In a case like this, families are often reeling and might not know where they can turn for recovery of damages. When the at-fault driver in a drunk driving accident dies in the crash, victims may still pursue legal action against decedent’s estate. If decedent had insurance, one could take action to collect reimbursement according to the terms of that policy.
Beyond that, one may want to look at the state’s dram shop law. Dram shop laws are statutes that allow victims of drunk driving accidents to take civil action against the establishment that sold or furnished alcohol to the impaired driver.
In Florida, one can only pursue such action if the impaired driver was either underage or known to the establishment to be habitually addicted to alcohol.
We don’t know if the latter would apply in this case because we don’t know the decedent’s history.
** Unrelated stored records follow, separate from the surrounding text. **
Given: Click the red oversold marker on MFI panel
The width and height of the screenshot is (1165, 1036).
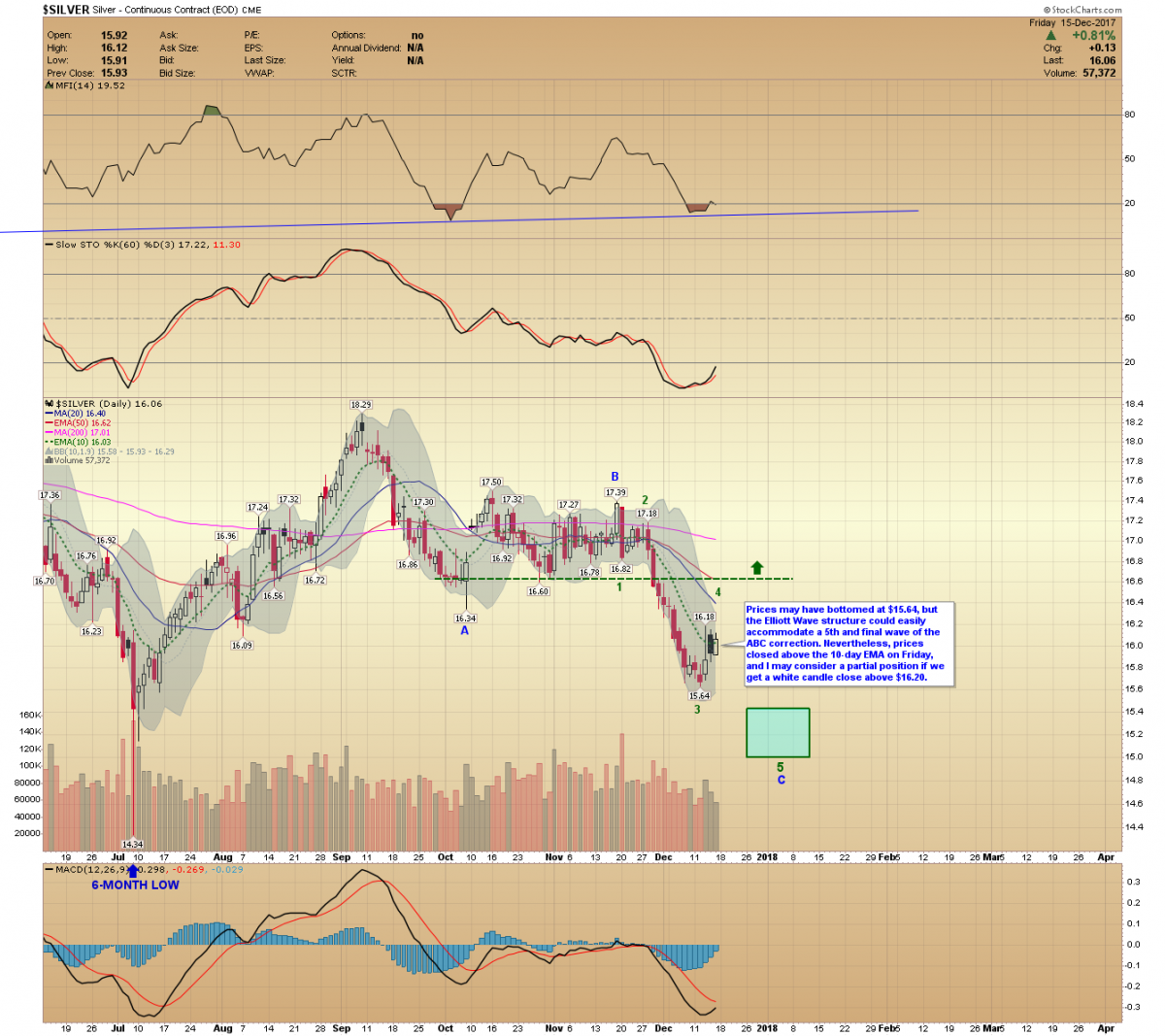Looking at the screenshot, I should coord(448,209).
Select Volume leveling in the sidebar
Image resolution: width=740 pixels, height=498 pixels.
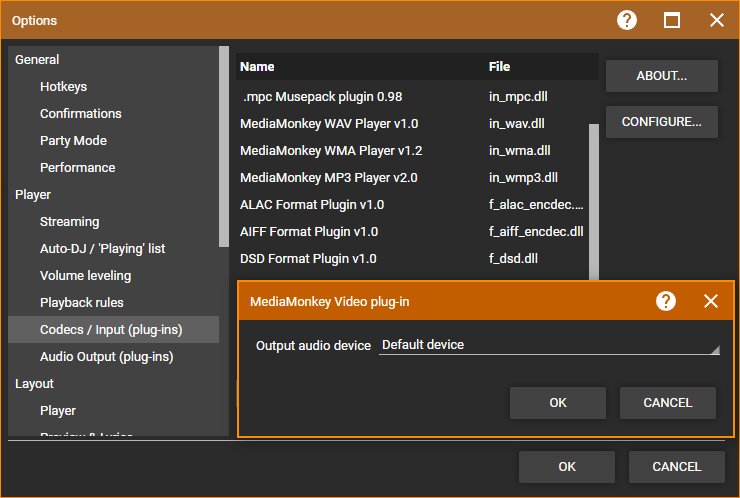pyautogui.click(x=85, y=276)
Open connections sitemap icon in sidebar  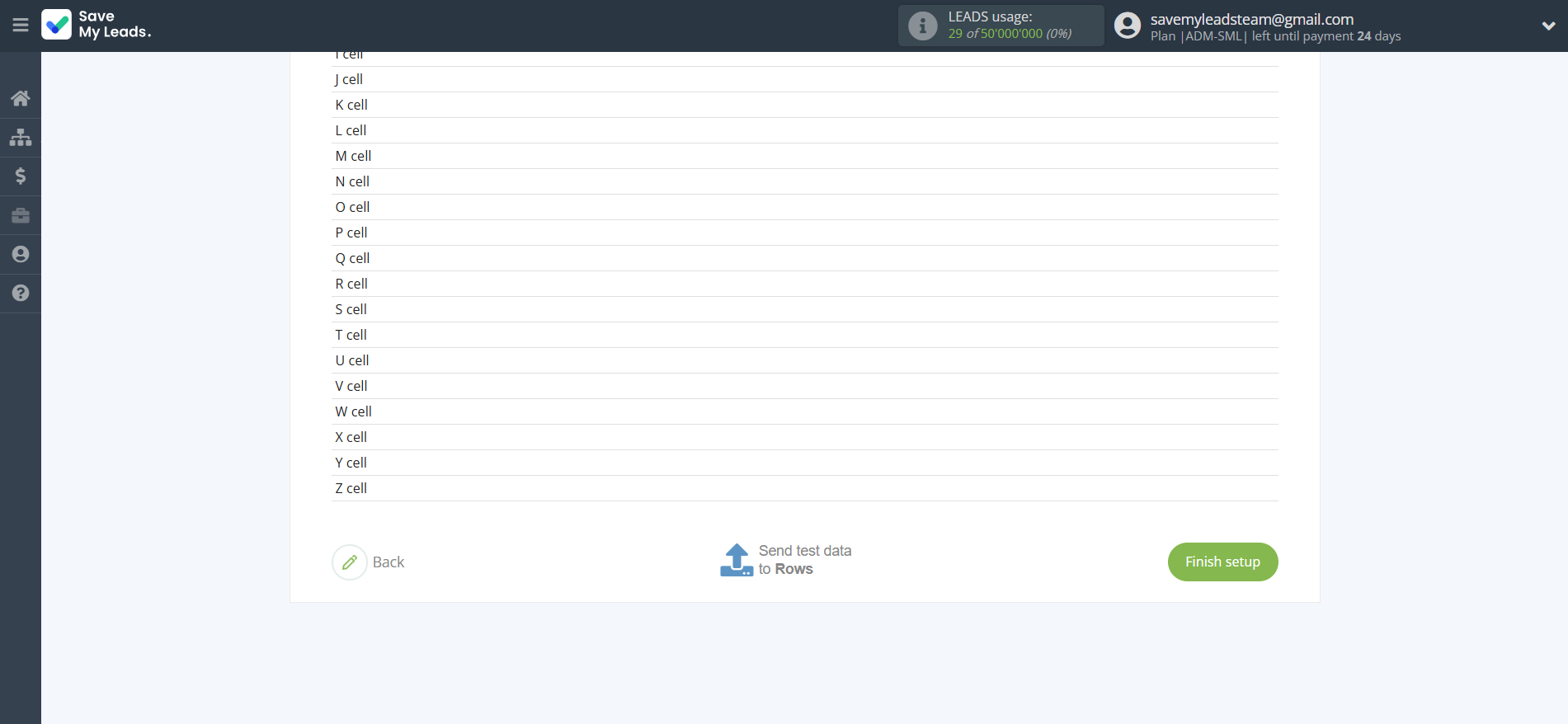tap(21, 137)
One might presume this to be the case considering he had such a high blood-alcohol level and was still sitting upright, which would indicate he had built up a tolerance.
But in Minnesota, the laws are a bit different. One can take action against an establishment that sells alcohol either to a minor or to someone who is visibly intoxicated. One would guess that given this man’s extremely high blood-alcohol concentration, his level of intoxication would have been obvious. If he was drinking at a bar or restaurant just prior to the crash, decedent’s family could very well make a strong case for liability based on this statute.
If you or a loved one has suffered because another person got drunk before driving, contact our Naples offices today to learn more about how we can help.
Call the Hollander Law Firm at (888) 751-7770 for a free and confidential consultation. There is no fee unless we win.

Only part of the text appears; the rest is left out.